Columnist can not reject all ‘conspiracy theories’

This is a response to the article “Desire to control autism leads to wrong decisions, dreadful results,” Feb. 16, 2009. In this article, Mr. Hall asserts that the basis behind the “vaccine conspiracy” is pseudo-scientific. Well, I’m not trying to argue that. However, I do have a problem with lumping all “conspiracy theories” into one pile, and rejecting them all.

Mr. Hall makes comparisons to 9/11 conspiracies and the crazy teabagger’s claim that Obama’s birth certificate is faked. You see, there is a scientific basis behind why people are still asking questions about the 9/11 attacks.

The one that sticks out like a sore thumb is Tower 7. This incident was overshadowed by the twin towers at the time and was all but forgotten by the mainstream media.

Clear videos of Tower 7 show it collapsing as if in a controlled demolition, or implosion. Nothing about Tower 7 was included in the official 9/11 commission report.
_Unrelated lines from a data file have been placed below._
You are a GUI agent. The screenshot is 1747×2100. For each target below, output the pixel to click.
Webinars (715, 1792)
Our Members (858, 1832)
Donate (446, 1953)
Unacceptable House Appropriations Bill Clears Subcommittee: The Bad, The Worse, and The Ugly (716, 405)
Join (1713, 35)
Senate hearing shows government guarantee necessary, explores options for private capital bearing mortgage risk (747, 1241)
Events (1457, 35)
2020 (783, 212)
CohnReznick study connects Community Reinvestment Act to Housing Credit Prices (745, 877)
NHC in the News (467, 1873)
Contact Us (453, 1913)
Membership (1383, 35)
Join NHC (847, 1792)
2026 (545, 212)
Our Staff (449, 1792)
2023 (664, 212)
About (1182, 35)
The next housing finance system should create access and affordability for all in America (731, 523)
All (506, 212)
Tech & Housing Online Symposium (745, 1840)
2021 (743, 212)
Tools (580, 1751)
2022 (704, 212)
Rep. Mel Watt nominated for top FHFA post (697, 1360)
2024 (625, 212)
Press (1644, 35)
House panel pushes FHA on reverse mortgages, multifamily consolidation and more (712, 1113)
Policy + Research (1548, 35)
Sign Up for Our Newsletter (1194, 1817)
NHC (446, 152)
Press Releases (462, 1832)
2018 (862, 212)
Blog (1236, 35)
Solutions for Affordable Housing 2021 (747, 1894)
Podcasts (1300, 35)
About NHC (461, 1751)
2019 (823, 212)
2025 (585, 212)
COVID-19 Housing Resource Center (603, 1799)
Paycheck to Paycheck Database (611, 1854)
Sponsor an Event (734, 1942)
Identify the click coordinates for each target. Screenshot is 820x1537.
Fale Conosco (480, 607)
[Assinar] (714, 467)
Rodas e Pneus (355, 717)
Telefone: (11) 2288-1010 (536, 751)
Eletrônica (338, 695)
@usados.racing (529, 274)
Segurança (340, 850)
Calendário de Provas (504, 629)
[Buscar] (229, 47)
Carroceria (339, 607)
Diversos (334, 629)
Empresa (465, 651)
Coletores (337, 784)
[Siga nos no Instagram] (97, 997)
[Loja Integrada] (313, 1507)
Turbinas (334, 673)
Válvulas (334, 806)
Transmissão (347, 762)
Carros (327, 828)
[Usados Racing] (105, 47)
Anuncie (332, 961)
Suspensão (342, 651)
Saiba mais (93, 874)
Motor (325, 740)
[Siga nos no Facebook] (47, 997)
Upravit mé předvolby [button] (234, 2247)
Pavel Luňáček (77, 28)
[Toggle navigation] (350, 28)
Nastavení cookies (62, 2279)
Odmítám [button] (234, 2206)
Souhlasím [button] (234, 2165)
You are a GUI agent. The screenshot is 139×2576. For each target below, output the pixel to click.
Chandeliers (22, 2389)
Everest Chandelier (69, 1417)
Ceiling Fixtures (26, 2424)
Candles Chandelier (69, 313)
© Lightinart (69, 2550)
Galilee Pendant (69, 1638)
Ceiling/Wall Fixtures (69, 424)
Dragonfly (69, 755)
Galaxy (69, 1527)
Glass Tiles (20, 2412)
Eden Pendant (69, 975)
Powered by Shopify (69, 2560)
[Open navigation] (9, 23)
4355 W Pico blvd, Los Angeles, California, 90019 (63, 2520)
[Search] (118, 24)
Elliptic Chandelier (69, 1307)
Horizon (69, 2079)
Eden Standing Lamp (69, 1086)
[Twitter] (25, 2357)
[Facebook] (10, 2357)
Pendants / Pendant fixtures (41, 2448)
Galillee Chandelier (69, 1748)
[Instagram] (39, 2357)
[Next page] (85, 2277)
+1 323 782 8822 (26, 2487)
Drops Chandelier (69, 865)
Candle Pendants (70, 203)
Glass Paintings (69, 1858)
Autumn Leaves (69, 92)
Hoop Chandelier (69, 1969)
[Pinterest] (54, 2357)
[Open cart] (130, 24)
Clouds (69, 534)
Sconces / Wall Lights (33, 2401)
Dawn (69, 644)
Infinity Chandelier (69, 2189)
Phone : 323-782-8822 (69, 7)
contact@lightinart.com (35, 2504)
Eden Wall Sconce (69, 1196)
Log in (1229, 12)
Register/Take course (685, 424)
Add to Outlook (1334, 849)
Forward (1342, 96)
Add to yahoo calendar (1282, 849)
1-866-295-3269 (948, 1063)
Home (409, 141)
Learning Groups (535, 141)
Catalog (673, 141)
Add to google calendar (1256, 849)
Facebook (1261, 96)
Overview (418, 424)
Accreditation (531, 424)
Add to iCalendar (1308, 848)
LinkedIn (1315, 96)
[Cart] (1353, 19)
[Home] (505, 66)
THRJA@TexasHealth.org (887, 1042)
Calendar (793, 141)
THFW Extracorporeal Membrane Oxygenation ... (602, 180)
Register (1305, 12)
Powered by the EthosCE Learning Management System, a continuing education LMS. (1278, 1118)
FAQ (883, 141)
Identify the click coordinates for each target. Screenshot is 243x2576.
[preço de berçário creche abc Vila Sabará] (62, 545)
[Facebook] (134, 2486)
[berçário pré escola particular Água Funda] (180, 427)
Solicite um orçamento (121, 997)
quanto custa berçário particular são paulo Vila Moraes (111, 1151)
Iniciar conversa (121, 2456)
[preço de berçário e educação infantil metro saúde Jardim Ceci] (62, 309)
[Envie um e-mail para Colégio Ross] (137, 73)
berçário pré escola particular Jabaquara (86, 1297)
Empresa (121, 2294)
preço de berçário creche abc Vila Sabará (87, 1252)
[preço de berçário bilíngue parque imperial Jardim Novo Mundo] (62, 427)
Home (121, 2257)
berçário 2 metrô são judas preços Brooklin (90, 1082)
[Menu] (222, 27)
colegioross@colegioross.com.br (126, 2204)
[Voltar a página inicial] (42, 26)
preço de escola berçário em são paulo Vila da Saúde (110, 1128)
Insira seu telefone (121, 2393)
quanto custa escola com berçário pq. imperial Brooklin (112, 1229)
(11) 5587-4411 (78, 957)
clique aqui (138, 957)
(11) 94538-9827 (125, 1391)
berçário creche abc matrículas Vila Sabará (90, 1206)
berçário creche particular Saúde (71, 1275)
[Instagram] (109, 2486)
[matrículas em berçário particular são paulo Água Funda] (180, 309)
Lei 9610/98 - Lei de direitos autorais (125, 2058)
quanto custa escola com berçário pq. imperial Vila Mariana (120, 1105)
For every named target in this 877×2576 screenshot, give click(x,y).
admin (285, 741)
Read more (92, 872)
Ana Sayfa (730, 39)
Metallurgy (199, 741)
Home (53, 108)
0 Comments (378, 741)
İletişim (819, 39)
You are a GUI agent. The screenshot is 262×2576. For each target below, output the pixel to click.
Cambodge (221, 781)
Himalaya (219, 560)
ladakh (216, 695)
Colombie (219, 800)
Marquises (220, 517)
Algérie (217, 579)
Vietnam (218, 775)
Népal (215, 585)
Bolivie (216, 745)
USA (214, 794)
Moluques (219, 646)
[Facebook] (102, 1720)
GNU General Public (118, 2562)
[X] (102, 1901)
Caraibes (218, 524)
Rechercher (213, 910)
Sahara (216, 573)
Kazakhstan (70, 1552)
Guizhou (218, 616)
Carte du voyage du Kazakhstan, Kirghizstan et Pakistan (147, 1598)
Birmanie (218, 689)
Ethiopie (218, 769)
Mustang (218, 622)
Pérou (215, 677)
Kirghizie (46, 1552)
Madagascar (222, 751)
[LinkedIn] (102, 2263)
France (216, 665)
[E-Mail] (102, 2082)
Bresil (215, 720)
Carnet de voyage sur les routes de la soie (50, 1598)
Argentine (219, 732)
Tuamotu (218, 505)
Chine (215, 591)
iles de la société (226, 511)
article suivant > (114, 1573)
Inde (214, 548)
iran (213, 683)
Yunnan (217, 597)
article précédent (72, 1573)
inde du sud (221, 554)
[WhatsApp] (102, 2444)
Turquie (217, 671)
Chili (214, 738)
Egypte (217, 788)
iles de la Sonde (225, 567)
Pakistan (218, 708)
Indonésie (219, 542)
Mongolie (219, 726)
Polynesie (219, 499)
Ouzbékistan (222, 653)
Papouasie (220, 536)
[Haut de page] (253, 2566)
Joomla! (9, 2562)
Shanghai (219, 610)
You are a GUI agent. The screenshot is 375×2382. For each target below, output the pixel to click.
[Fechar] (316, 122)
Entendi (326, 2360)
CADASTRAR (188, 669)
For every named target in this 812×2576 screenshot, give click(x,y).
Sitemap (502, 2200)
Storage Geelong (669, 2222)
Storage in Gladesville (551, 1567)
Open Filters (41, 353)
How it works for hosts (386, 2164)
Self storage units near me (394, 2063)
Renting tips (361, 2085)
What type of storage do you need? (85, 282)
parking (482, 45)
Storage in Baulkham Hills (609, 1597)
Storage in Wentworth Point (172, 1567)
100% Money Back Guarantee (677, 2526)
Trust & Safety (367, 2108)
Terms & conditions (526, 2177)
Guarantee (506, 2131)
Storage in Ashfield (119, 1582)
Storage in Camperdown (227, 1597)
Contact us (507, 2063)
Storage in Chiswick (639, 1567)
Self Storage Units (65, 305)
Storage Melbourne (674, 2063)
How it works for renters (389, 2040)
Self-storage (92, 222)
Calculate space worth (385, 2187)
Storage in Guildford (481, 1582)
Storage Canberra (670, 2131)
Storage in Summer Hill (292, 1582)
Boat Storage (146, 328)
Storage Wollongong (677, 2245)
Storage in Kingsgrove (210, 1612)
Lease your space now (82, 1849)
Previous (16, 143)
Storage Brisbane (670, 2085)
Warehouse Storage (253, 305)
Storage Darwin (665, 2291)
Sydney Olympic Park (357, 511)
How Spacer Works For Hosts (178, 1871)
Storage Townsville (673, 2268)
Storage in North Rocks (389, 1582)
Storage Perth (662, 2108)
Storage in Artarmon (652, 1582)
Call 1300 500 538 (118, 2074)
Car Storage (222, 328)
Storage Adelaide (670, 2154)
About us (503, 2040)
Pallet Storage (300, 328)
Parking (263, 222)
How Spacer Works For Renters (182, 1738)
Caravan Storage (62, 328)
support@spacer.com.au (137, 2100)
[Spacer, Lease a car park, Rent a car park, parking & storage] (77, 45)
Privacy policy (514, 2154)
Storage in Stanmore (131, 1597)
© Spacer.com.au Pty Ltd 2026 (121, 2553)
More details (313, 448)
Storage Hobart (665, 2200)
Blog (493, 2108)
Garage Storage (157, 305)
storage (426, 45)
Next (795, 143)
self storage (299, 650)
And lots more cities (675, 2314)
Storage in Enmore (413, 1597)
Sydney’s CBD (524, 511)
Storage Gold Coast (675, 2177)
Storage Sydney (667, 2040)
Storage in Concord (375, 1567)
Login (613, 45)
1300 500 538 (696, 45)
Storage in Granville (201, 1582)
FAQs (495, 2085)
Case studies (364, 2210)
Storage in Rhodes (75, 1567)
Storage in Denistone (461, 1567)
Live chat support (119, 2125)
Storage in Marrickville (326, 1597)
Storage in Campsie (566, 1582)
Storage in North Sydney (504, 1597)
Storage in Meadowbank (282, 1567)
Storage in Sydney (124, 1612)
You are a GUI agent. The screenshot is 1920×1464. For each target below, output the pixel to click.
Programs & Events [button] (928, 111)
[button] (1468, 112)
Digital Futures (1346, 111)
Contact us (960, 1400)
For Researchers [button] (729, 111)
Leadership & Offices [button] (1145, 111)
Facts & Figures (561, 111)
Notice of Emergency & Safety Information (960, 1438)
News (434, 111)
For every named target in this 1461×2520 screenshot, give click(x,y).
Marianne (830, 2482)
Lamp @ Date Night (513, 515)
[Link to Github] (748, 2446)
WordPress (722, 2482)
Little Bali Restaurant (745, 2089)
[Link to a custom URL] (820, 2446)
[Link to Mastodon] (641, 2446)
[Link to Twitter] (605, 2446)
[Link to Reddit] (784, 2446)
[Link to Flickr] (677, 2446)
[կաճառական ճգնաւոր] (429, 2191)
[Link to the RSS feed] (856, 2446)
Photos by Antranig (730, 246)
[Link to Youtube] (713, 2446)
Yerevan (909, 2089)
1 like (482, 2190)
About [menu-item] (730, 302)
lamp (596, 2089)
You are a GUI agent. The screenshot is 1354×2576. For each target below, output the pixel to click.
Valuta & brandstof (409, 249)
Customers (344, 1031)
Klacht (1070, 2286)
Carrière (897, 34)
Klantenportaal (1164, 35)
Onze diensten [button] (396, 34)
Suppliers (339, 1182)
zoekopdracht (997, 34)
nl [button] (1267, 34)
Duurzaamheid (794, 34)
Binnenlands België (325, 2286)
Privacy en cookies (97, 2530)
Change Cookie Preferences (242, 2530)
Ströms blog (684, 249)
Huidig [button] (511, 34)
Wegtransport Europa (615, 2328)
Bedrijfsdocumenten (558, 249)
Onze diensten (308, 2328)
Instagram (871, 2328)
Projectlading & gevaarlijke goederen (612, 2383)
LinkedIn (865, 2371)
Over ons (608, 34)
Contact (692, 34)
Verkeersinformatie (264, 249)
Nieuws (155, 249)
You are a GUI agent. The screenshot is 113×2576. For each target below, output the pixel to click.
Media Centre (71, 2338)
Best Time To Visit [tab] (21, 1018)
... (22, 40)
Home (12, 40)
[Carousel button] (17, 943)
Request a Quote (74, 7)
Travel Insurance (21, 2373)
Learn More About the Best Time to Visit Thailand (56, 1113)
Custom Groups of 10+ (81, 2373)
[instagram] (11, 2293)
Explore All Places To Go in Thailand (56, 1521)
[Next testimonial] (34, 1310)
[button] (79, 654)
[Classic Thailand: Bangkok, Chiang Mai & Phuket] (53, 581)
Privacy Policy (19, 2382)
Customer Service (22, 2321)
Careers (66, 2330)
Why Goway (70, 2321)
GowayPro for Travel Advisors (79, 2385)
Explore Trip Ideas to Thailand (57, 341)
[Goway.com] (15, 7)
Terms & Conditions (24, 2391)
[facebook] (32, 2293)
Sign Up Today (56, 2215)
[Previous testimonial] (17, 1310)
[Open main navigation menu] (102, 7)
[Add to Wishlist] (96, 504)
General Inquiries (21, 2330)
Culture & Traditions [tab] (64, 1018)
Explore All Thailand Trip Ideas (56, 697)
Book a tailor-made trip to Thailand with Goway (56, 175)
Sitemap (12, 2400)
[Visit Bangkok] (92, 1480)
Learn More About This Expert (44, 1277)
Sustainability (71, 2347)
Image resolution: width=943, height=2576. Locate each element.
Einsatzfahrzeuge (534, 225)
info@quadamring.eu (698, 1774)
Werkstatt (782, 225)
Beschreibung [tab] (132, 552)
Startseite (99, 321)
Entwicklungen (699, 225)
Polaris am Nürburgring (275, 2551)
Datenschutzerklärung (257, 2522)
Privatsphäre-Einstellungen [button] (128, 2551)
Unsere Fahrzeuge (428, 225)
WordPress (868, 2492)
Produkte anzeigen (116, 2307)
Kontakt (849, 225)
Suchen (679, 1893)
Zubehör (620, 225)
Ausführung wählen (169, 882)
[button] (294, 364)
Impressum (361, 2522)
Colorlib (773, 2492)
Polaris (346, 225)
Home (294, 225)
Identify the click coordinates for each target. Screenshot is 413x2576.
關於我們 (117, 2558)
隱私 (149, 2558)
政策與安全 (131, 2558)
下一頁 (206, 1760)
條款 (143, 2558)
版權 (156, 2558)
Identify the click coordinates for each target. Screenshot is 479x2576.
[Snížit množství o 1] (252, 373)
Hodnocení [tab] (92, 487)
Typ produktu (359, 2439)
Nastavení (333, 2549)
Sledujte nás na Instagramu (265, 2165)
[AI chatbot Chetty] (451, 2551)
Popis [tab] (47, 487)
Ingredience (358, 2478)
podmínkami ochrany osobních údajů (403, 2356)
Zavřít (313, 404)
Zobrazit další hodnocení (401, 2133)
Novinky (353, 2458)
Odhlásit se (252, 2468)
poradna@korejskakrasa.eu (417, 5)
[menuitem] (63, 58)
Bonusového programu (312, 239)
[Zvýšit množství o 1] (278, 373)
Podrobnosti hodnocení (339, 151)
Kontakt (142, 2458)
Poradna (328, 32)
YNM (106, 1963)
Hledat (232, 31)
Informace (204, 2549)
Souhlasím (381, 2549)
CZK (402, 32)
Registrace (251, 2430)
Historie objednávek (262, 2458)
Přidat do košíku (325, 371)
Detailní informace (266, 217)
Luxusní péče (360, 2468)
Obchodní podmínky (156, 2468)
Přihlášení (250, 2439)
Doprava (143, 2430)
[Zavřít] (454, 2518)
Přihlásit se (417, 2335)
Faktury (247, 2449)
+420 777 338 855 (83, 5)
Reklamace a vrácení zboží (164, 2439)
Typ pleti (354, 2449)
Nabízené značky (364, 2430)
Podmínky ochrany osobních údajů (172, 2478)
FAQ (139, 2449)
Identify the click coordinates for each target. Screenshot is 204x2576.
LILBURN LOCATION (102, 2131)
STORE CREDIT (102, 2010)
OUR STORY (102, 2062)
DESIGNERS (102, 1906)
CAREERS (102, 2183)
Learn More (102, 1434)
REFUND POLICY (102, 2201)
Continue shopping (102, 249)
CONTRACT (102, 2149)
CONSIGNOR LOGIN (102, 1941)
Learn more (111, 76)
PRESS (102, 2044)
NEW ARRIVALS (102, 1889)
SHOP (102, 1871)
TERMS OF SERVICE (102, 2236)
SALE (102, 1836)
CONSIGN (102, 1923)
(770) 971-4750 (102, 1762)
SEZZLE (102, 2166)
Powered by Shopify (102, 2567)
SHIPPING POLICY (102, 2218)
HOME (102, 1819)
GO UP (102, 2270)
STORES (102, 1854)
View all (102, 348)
Now, the official story is that fires caused the building to collapse. How could fires cause a building like Tower 7 to collapse as if it was being imploded? Also, there was no smoke coming out of the building. There is a group called “Architects for 9/11 Truth” that is fighting for an independent investigation of Tower 7.

Would you deny them because of your preconceived notions of conspiracy theories? This is not something on a level as low as the Tea Partyer’s accusations that Obama is not a citizen. You can’t call this pseudoscience, it’s legitimate inquiry.